Please recast the entries as a Markdown table with the columns "No." and "Text", starting at the first entry and ending at the line containing "Looking at the screenshot, I should point(779,282).". Number each row and skip blank lines.

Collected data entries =
════════════════════

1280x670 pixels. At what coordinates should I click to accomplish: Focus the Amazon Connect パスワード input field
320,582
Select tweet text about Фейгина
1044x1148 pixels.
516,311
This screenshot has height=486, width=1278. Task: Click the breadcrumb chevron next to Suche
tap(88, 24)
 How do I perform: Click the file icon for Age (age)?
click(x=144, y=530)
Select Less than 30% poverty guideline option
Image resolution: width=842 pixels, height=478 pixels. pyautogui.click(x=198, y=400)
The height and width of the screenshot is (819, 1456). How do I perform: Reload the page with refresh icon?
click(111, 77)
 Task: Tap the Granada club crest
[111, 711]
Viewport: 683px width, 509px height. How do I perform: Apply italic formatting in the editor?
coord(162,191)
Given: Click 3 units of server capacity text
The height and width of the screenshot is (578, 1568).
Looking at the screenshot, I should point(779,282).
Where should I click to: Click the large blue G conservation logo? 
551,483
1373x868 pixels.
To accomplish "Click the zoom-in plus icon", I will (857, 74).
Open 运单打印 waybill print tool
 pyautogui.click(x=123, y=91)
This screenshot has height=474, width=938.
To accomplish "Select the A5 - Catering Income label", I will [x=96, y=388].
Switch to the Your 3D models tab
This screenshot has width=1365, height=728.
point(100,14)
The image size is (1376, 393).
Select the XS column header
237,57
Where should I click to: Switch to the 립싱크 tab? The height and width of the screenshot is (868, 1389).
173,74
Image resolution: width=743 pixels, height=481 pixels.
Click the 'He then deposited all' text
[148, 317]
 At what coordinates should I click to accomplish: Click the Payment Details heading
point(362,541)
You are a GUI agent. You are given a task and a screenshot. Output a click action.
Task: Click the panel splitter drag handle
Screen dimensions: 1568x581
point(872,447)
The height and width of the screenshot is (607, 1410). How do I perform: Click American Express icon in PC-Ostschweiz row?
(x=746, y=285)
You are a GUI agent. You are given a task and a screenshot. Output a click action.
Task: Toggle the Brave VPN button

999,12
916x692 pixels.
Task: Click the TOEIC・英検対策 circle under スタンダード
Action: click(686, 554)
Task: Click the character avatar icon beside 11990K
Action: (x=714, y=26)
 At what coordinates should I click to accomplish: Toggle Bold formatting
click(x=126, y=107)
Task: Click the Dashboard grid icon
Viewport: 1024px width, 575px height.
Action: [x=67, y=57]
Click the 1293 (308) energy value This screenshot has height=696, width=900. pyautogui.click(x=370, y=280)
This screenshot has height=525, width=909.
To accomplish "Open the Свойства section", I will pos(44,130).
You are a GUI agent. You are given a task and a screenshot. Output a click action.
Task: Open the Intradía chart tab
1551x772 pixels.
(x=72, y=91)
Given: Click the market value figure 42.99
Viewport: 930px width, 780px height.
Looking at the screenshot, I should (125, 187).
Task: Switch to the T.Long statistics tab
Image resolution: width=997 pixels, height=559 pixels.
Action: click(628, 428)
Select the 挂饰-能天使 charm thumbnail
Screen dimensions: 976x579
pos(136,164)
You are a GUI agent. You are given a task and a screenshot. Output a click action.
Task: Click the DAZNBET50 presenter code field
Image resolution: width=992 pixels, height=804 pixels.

════════════════════

Answer for the task =
| No. | Text |
|---|---|
| 1 | 1280x670 pixels. At what coordinates should I click to accomplish: Focus the Amazon Connect パスワード input field |
| 2 | 320,582 |
| 3 | Select tweet text about Фейгина |
| 4 | 1044x1148 pixels. |
| 5 | 516,311 |
| 6 | This screenshot has height=486, width=1278. Task: Click the breadcrumb chevron next to Suche |
| 7 | tap(88, 24) |
| 8 |  How do I perform: Click the file icon for Age (age)? |
| 9 | click(x=144, y=530) |
| 10 | Select Less than 30% poverty guideline option |
| 11 | Image resolution: width=842 pixels, height=478 pixels. pyautogui.click(x=198, y=400) |
| 12 | The height and width of the screenshot is (819, 1456). How do I perform: Reload the page with refresh icon? |
| 13 | click(111, 77) |
| 14 |  Task: Tap the Granada club crest |
| 15 | [111, 711] |
| 16 | Viewport: 683px width, 509px height. How do I perform: Apply italic formatting in the editor? |
| 17 | coord(162,191) |
| 18 | Given: Click 3 units of server capacity text |
| 19 | The height and width of the screenshot is (578, 1568). |
| 20 | Looking at the screenshot, I should point(779,282). |